A personal loan for business is a way a borrower can acquire the financing they need for their business in the event they don’t have enough revenue or time in business to qualify for a traditional small business loan. Personal loans for business can be especially useful for newer businesses without an established track record and often have lower interest rates than business loans.
A personal loan can be money borrowed from a bank, credit union, or online lender with terms that dictate that the funds can be used for business purposes. These types of loans are usually term loans, meaning you pay them back in fixed, monthly installments with interest over the length of your repayment period (often two to seven years).
It’s important to note that not all personal loans are allowed to be used for business purposes. Therefore, if you’re looking to take out a personal loan for business, you’ll want to be sure your lender will allow you to apply the funds toward your business.
If so, you can use your personal loan for a variety of business purposes, including purchasing inventory, meeting payroll, or buying ads.
Easier to qualify for: With a personal loan for business, the lender considers your personal financial background rather than your business’s. Therefore, if you have a good credit score and some income, you’ll likely have an easier time securing a personal loan for your business than you would a traditional business loan. For this reason, personal loans for business are often particularly appealing for startup funding.

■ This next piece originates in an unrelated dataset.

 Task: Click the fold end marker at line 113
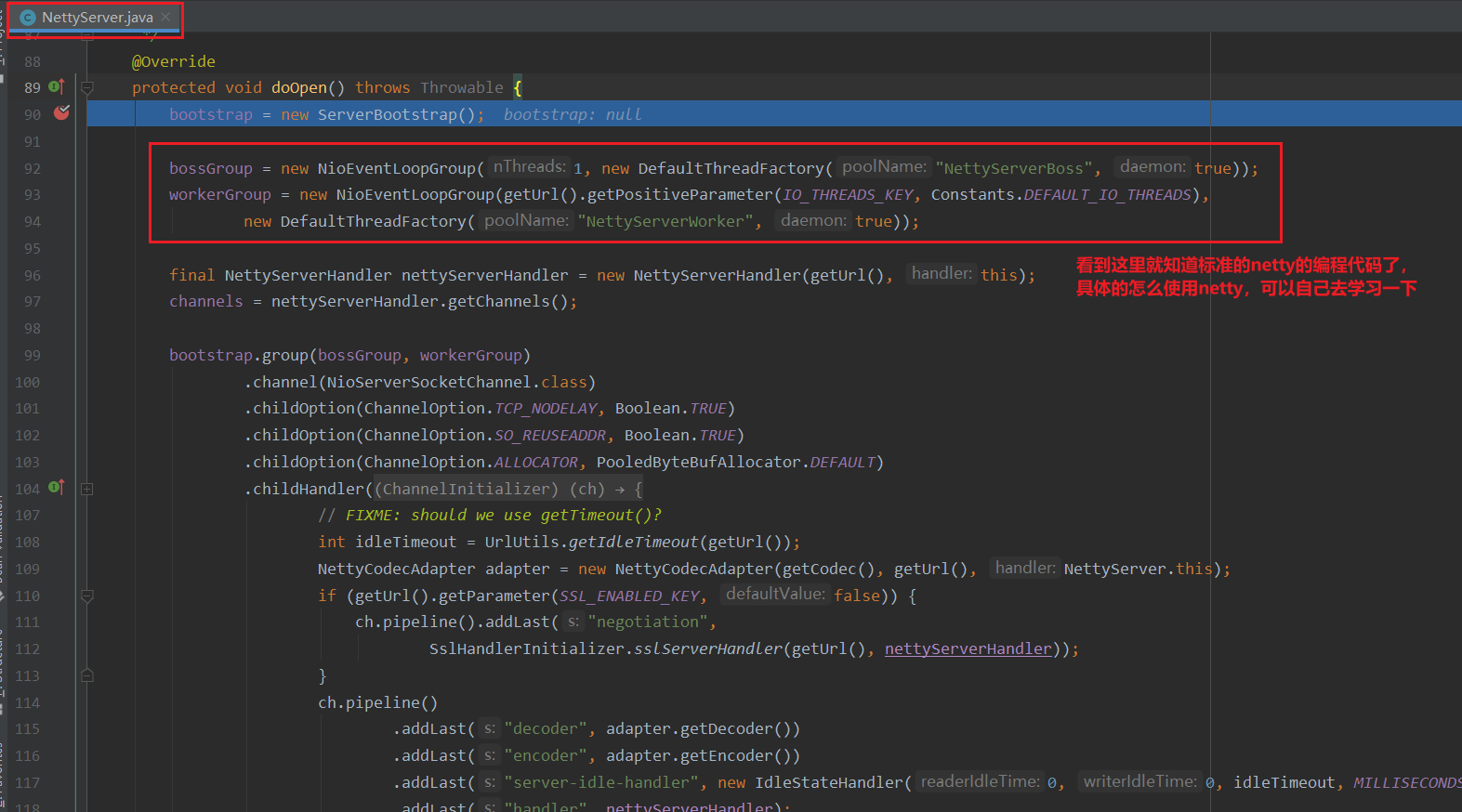87,675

Collateral not required: Many personal loans for business are unsecured—meaning you don’t need to offer up collateral with your loan agreement. Most business loans, on the other hand, are secured by some form of collateral, whether physical assets, a personal guarantee, or a UCC lien.
Lower APRs and longer terms: Because your personal financial history is stronger or more established than your business’s financial history, a personal loan for business will likely grant you more favorable terms than a traditional business loan.
Typically, you’ll see interest rates that start as low as 5.99%. You’ll also receive a fixed payment schedule with monthly repayments (as opposed to daily or weekly) and longer repayment terms.
Flexibility: Although certain types of business loans can only be applied toward certain expenses, a personal loan for business usually offers you quite a bit of flexibility in terms of what you can spend the money on.
Risking personal assets: To qualify for a personal loan for business, you may have to put up your own assets as collateral. If you default on the loan, those assets could be seized. Additionally, because the loan is a personal loan, your payment history will be reported to the consumer credit bureaus—meaning any late payments or default will impact your personal credit score.
Can’t build business credit: Because the loan isn’t tied to your business, a personal loan for business can’t help you build your business credit score—this could then further limit your ability to secure a business loan in the future.
Small loan amounts: A personal loan is typically smaller than a business loan, meaning you may not be able to receive all the funds you need to cover expenses.
Mixing personal and business finances: If you use a personal loan for business, you risk mixing your personal and business finances, which can cause a lot of headaches come tax season. To avoid this potential issue, consider opening a separate business bank account and enlisting the help of a bookkeeper.
Here are some scenarios in which it may make sense to take out a personal loan for business rather than a dedicated business loan:
On the other hand, of course, there are also scenarios in which a dedicated business loan will be a better solution for your financial needs:
Ultimately, personal loans for business are granted to borrowers with a strong personal credit history and a steady amount of income.
Generally, lenders will look at factors like your personal credit score, debt-to-income ratio, gross annual income, and net worth to determine whether or not you qualify for a loan—and if you qualify, what interest rate you’ll receive.
Although you can go directly to a lender to see if you qualify and apply for a personal loan for your business, you might also opt to use a marketplace like Fundera, in which you input your personal information and see a range of options that may suit your needs.
The application process for a personal loan for business will depend on the type of lender you’re working with—just like with any business loan application.
Banks and credit unions typically have a longer application process and may require you to apply in person, or at least over the phone.
Online lenders tend to have more streamlined and efficient application processes—only requiring a handful of documents in the actual application.
Documents and information you may need:
If a personal loan for business doesn’t make sense for you, here are some alternatives to consider.
A business term loan is a lump sum of funds that you pay back over a set term, with interest. Business term loans can be used for a number of business expenses and vary greatly in amount, terms, and rates depending on the lender.
A business line of credit is similar to a credit card: It gives you access to a pool of funds to draw from when you need capital. You only have to repay and only pay interest on what you use. Business lines of credit typically come with higher loan amounts than personal loans for business, and they can also be used for a wide variety of business purposes.
Another common option is to finance your business with a business credit card, particularly one with a 0% intro APR period. This means you’ll essentially have a credit card that acts as an interest-free loan—letting you pay down debt, interest-free, on purchases during the introductory period.
Note that once your 0% intro APR period expires, your interest rate will set in at a rate that will depend on your creditworthiness and the market prime rate.
To qualify for a business credit card, you’ll need a strong personal credit score. Business credit cards typically don’t come with high credit limits, but they can be a great way to begin funding your business interest-free (especially as a startup) while earning rewards for spending.